● Goals
1. Reproduce the passage of the Olympics blog post from "So where are" to "And rightly so.", word for word.
2. In the Olympics blog post, what does the writer's passport say the writer is a citizen of?

● Text excerpt
▼

We seem to have got a crop of sportsmen and women who don't just want to take part but want to, and expect to, win gold.

How refreshing.

How un-British.

Of course this has coincided with our country being renamed and rebranded for the Olympics.

Great Britain is now Team Britain. Fab. I'll rush out and get my passport updated. Very trendy. Can we have a new National Anthem please ? I'm with Billy Connelly on this one. Ours is a dirge and we need a jolly upbeat one that Cliff can sing and get it to No.1. Oh and write one that doesn't mention The Queen and then she can sing along with it too and not feel silly having to sing her own name all the time !

And speaking of countries and passports, I was born in Northern Ireland and my passport says I'm a citizen of Great Britain and Northern Ireland. Fine.

So where are MY sportsmen at the Olympics ? We're not part of Team Britain after all. Can't be. Is there a separate Northern Ireland team then ? Nope. It's not a country on the Olympic list. There is Ireland of course but as we all know, Northern Ireland isn't Ireland. Oh no.

There is a North and South Korea after all. So what do MY people have to do to play at the Olympics ? Become Irish I guess and that must piss off a lot of them. And rightly so.

Oh a little bit political there, Ian.

Anyway the real reason for this post is to have a rant about the BBC interviewing technique again. Holy crap people, we don't need to listen to out of breath sportsmen/women seconds after their event has finished. I know they get whipped off to receive their medals or slash their wrists so there is only a small window of opportunity to find out what they thought of coming first or last but give them, and us, a break !

Until the early hours of this morning I'd thought sticking a mic in front of the rowers was the ultimate in hearing gasps and wheezes, grunts and groans instead of coherent English. But when poor Paula Radcliffe was interviewed almost before she crossed the Marathon finishing line, the BBC reached a new low.

The fact she got to Beijing was amazing enough, given her injuries. Then she almost stopped (again) part way round when, as she put it, it felt like one of her legs gave way. Only having one leg left, it made the rest of the race a bit of a struggle and she came into the stadium looking quite distressed and in a lot of pain. Showing typical British grit, sorry Team British grit, she made it to the line with the frustration and disappointment etched on her face. It was as if she had been told Leeds United had lost yesterday, such was the evident dispair !!

She hugged one of her fellow Team Brit runners, one who had fallen during the race and was covered with bruises and had a suspected broken rib. What a sight for the cameras. What guts. What pure Olympic spirit. What the fuck is that mic doing there ? Oh my God the BBC are straight in there asking inane questions of a woman who has given her all and clearly is so emotional that she can't put two words together.

We might as well have tried to listen to Amy Whitehouse or either Gallagher brother. It was incomprehensible. A hand went out from the interviewer to console her. Sod that, pal.

"Take the bloody mic away and leave her alone, you ass-hoooooole" I suggested to my tv set.

What next ? Will John Inverdale and Steve Redgrave climb into the boats to interview the rowers over the last 100 metres ? You can just imagine a GB (or TB) press launch gliding up and those two boarding the coxless fours (what is this, the Eunuch Olympics ??) complete with mic and camera crew.

▲

● Material
▼

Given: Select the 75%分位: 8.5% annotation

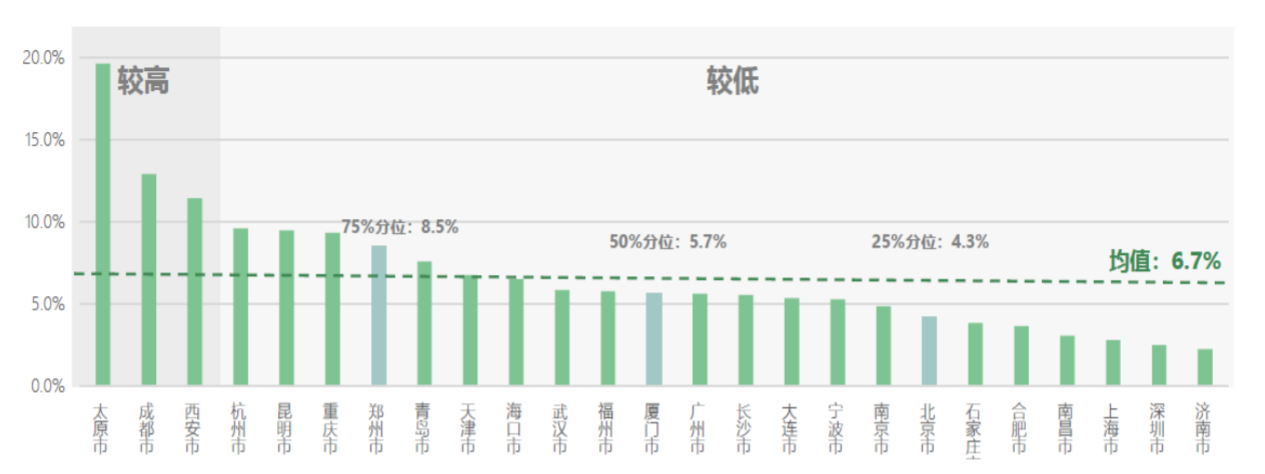Looking at the screenshot, I should [x=400, y=227].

▲

● Answer list
1.
So where are MY sportsmen at the Olympics ? We're not part of Team Britain after all. Can't be. Is there a separate Northern Ireland team then ? Nope. It's not a country on the Olympic list. There is Ireland of course but as we all know, Northern Ireland isn't Ireland. Oh no.

There is a North and South Korea after all. So what do MY people have to do to play at the Olympics ? Become Irish I guess and that must piss off a lot of them. And rightly so.

2. Great Britain and Northern Ireland.